╭─ EXTRAIT PROPOSÉ

L’exposé le plus clair, le plus condensé, le plus précis et le plus spécifique des idées des socialistes en général contre l’état actuel de la société, dans le domaine économique des affaires humaines, se rencontre dans le petit livre de M. Louis Blanc, intitulé : Organisation du travail. C’est donc à ce traité que j’emprunterai mes premières citations :

« La concurrence est pour le peuple un système d’extermination.

Le pauvre est-il un membre ou un ennemi de la société ? Qu’on réponde.

Il trouve tout autour de lui le sol occupé.

Peut-il semer la terre pour son propre compte ? Non, parce que le droit de premier occupant est devenu droit de propriété.

Peut-il cueillir les fruits que la main de Dieu a fait mûrir sur le passage des hommes ? Non, parce que cela constitue un droit que le gouvernement affirme.

Peut-il puiser de l’eau à une fontaine enclavée dans un champ ? Non, parce que le propriétaire du champ est, en vertu du droit d’accession, propriétaire de la fontaine.

Peut-il, mourant de faim et de soif, tendre la main à la pitié de ses semblables ? Non, parce qu’il y a des lois contre la mendicité.

Peut-il, épuisé de fatigue et manquant d’asile, s’endormir sur le pavé des rues ? Non, parce qu’il y a des lois contre le vagabondage.

╰─

→ **SÉRIE D'EXERCICES**
- a) Reproduisez fidèlement l'extrait sur la concurrence de « L’exposé le plus » à « droit de propriété. ».
- b) Rédigez la suite de l'extrait sur la concurrence, en reprenant après sa dernière phrase.
Les lignes qui suivent sont sans rapport avec l'extrait sur la concurrence.

╭─ DONNÉES FOURNIES

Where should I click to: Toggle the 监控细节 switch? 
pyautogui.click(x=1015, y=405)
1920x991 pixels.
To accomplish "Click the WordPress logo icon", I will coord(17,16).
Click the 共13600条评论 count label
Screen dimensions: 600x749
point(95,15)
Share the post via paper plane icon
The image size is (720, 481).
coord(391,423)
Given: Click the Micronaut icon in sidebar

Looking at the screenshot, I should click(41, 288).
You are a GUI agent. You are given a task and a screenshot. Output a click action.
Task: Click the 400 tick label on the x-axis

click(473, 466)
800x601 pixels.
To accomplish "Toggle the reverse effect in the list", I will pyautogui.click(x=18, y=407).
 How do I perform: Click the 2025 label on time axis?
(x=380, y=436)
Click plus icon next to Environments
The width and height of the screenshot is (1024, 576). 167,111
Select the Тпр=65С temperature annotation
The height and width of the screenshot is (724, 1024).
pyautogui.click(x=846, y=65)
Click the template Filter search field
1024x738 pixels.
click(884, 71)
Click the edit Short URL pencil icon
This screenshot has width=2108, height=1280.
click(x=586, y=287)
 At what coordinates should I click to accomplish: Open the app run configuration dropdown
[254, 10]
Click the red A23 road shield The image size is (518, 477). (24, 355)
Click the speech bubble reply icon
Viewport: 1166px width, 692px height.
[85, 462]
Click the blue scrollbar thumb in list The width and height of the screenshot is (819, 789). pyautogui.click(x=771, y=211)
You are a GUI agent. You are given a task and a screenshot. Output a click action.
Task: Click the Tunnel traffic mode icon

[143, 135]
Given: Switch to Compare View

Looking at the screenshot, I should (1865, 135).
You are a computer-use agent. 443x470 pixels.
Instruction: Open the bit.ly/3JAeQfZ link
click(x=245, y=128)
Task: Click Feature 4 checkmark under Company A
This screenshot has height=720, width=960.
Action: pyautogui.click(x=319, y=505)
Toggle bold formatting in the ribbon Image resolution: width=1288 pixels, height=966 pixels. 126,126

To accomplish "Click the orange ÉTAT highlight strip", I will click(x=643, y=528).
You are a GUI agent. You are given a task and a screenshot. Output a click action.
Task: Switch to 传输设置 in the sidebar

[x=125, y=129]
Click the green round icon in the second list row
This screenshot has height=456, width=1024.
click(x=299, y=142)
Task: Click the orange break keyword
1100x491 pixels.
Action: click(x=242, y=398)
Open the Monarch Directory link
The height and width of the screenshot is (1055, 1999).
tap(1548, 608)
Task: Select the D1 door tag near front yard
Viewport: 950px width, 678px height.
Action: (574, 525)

╰─

→ **RÉPONSES AUX EXERCICES**
- a)
L’exposé le plus clair, le plus condensé, le plus précis et le plus spécifique des idées des socialistes en général contre l’état actuel de la société, dans le domaine économique des affaires humaines, se rencontre dans le petit livre de M. Louis Blanc, intitulé : Organisation du travail. C’est donc à ce traité que j’emprunterai mes premières citations :

« La concurrence est pour le peuple un système d’extermination.

Le pauvre est-il un membre ou un ennemi de la société ? Qu’on réponde.

Il trouve tout autour de lui le sol occupé.

Peut-il semer la terre pour son propre compte ? Non, parce que le droit de premier occupant est devenu droit de propriété.

- b)
Peut-il, fuyant cette patrie homicide où tout lui est refusé, aller demander des moyens de vivre loin des lieux où la vie lui a été donnée ? Non, parce qu’il n’est permis de changer de contrée qu’à de certaines conditions impossibles pour lui.

Que fera donc ce malheureux ? Il vous dira : « J’ai des bras, j’ai une intelligence, j’ai de la force, j’ai de la jeunesse ; prenez tout cela, et en échange donnez-moi un peu de pain. » C’est ce que font, disent aujourd’hui les prolétaires. Mais ici même vous pouvez répondre au pauvre : « Je n’ai pas de travail à vous donner. » Que voulez-vous qu’il fasse alors ?…

. . . . . . . . . . . . . . . . . . . . . . . . .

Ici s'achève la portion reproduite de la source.